> _PAGE EXTRACT_
Dr. West, Dr. Chekhov and us

Dr. Cornel West points to his mother in the crowd during his lecture at Sacramento State on September 29.

Dr. Cornel West points to his mother in the crowd during his lecture at Sacramento State on September 29.

Photo by Karlos Rene Ayala

After casually asking a member of the student body, I was granted permission to ask one question. I would be allowed a minute or two is what the student representative said as I was ushered into a hall situated somewhere between the Hinde Auditorium and the University Union Ballroom at Sac State, where Dr. Cornel West was scheduled to present a lecture last week.

Stepping into the hall, I witnessed one of America’s most brilliant public intellectuals speaking privately to his mother. After they embraced, West motioned that I sit next to him. Shoulder-to-shoulder, he appeared just as he frequently does, and as he often says, “coffin-ready:” black suit, white dress shirt, necktie, cufflinks, Afro, beard and an impossibly-wide smile with a charismatic void between his central incisors. My question was a selfish one: Having a deep appreciation of the Russian realist Anton Chekhov, which of his stories does West favor? “‘Misery’ … ‘In [the] Ravine,’” he replied.

I’m familiar with those two particularly tragic examinations of human suffering, but I said something inelegant and unimportant as I left the hall with a grain of understanding as to the possible debt West’s thought may owe to the work of Chekhov. In a nutshell: The Chekhov West enjoys centers around themes of human blindness in struggles of despair, both that of others and that of ourselves.

Shortly after some introductory formalities at about 7:30 p.m., West began his lecture. Immediately, I found Chekhov (among many others) present in his oration; West delivered a message of hope comfortably couched in the trauma of Truth: the trauma that racism is an intimate event that touches and deforms the lives of people of color; that to be born in America is to be born into a racist tradition, one that creates the social tightrope that W.E.B. Dubois termed double consciousness; the trauma that as a culture we hold a distracting view of cash designating success and failure and instilling in us an ugly indifference to the suffering of others. This was 15 minutes in and West filled every second of the hourlong lecture with the articulation of his thought.

> _DATASET CONTENT_
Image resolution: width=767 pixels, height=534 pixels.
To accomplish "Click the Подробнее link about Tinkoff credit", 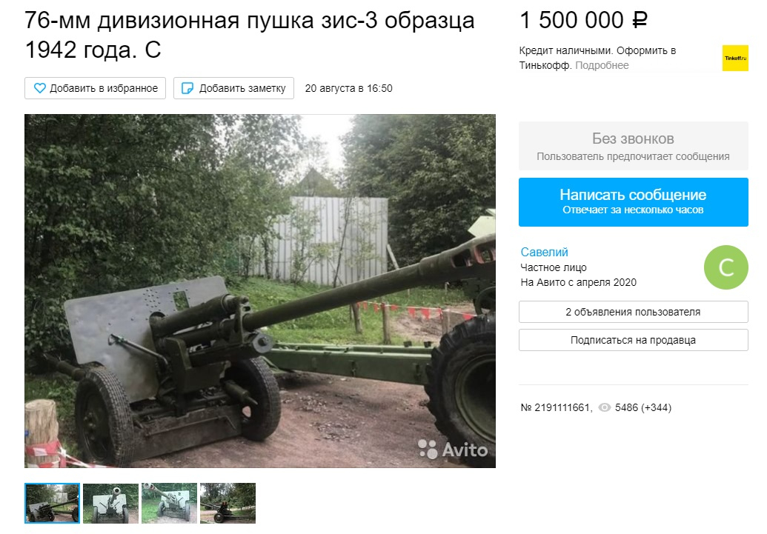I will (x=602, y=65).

* * *

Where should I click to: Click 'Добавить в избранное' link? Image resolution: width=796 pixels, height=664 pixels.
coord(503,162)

---

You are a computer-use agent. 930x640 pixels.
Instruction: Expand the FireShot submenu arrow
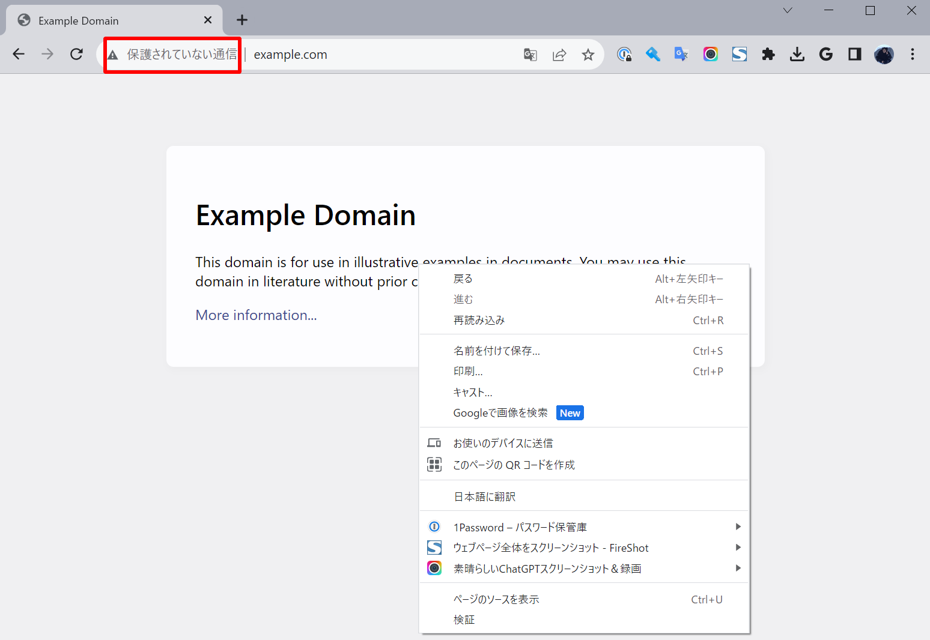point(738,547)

> _ACTIVITY 1_
In the article on Cornel West's lecture, which two Chekhov stories did West name as his favorites?
> _ACTIVITY 2_
Write the next part of the article on Cornel West's lecture, picking up after its final sentence.
The entries can be set aside for what comes next.

> _ANSWER SECTION 1_
"Misery" and "In [the] Ravine."

> _ANSWER SECTION 2_
As if in one kaleidoscopic breath, West recited axioms from Socrates, made etymological claims on the origin of the word human, linked birth to funk music, reminded us that “C.R.E.A.M.” is indeed the state of things, that love conquers all but is “commodified” and “hollow” today; that people are the democracy, not those that have been elected, and that we, the people, are merely here to remedy our persistent mistakes; that a drought in dialogue in a democracy foreshadows its chaos.

West’s lecture asked we cultivate courage, compassion, vulnerability and self-criticism in order to be transformed by difficult and necessary conversations in an attempt to conquer hatred, improve democracy and reintroduce love. West advocated we die. Not once, as we are biologically wont to do, but time and time again—to die philosophically—to shed ignorance by embracing our despair and our disillusionment. Chekhov’s protagonists are stuck in time, yearning for what West hopes to inspire: that the world would listen, it would love and it would be human.